Fernerhin war die Beklagte A als Gesellschafterin im Sinne des § 135 Abs. 1 Nr. 1 InsO anzusehen. Denn von der Bestimmung werden auch Finanzierungshilfen Dritter erfasst, wenn der Dritte bei wirtschaftlicher Betrachtung infolge einer horizontalen oder vertikalen Verbindung einem Gesellschafter gleichsteht. Die Beteiligung kann in der Weise ausgestaltet sein, dass ein Gesellschafter an beiden Gesellschaften, der Darlehen nehmenden und der Darlehen gebenden Gesellschaft, und zwar an der letztgenannten maßgeblich beteiligt ist. Dazu genügt bei einer GmbH – vorbehaltlich einer abweichenden Regelung der Stimmmacht in der Satzung – eine Beteiligung von mehr als 50 %. Eine maßgebliche Beteiligung ist aber auch dann anzunehmen, wenn der Gesellschafter einer hilfenehmenden GmbH zwar nur zu genau 50 % an der hilfeleistenden GmbH beteiligt, aber zugleich deren alleinvertretungsberechtigter Geschäftsführer ist. Diese Voraussetzungen lagen bei dem Beklagten C vor. Keine Bedeutung hat es, dass die Beklagte A nach ihrem Ge-sellschaftszweck zu einer Darlehensgewährung berechtigt war. Die Vertretungsmacht des Geschäftsführers wird nicht durch den Gesellschaftszweck begrenzt.
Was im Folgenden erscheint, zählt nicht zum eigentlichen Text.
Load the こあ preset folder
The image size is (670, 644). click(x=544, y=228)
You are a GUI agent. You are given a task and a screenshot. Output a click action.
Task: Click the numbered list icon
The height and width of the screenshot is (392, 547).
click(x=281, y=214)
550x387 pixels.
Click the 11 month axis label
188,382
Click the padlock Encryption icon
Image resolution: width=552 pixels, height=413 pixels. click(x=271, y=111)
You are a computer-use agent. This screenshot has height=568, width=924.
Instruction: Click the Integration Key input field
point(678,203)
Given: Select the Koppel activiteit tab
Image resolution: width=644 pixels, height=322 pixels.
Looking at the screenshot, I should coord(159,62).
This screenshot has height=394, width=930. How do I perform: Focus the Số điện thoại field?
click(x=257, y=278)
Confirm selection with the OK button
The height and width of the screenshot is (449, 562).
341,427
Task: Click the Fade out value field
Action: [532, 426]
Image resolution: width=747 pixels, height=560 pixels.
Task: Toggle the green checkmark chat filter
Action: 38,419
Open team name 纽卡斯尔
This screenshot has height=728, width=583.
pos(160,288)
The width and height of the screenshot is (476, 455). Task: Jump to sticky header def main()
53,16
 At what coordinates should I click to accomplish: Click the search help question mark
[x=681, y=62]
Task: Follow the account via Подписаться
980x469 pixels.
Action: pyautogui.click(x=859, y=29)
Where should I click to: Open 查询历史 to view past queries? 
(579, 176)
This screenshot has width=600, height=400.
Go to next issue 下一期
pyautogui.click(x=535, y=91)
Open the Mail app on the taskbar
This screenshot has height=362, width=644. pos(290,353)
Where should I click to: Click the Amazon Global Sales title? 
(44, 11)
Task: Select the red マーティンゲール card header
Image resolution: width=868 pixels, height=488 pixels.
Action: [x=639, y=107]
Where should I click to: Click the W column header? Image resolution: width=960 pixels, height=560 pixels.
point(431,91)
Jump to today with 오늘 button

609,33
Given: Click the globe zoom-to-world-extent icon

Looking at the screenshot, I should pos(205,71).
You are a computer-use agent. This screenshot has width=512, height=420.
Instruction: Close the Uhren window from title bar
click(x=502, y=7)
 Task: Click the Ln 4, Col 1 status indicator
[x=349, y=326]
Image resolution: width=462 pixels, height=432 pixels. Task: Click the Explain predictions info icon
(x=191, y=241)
Dieses Urteil wirft viele – noch ungeklärte – Fragen auf, klärt aber (zum Teil inzident) auch Einige (zB Anspruchskonkurrenz). So geht der BGH – ohne Erörterung des Streitstandes (Umfassend Bitter, ZIP, 2013, 1583, 1586) – offensichtlich davon aus, dass die Nachrangigkeit der Darlehensforderung (§ 39 Abs. 1 Nr. 5 InsO) nicht zu einer Unverwertbarkeit der Sicherheit, wenn sie insolvenzanfechtungsfest ist, führt. So hat er in Rn. 21 die Anfechtungsfestigkeit angesprochen, aber hat in diesem Zusammenhang gerade nicht erwähnt, dass die Verwertung aufgrund Nachrangigkeit nach § 39 Abs. 1 Nr. 5 InsO ausgeschlossen und die Sicherheit trotz Insolvenzfestigkeit wirtschaftlich wertlos ist. So bleibt die Nachrangigkeit des Darlehens nach § 39 Abs. 1 Nr. 5 InsO innerhalb der 10-Jahresfrist des § 135 Abs. 1 Nr. 1 InsO (wirtschaftlich) erhalten, da die Bestellung der Sicherheit angefochten werden kann. Erst nach diesem Zeitraum hindert die Nachrangigkeit nicht die Verwertung der Sicherheit auch bei Akzessorietät (Baumbach/Hueck/Lorenz, GmbHG, 20. Aufl. 2013, Anhang § 30 Rn. 69 a. E.).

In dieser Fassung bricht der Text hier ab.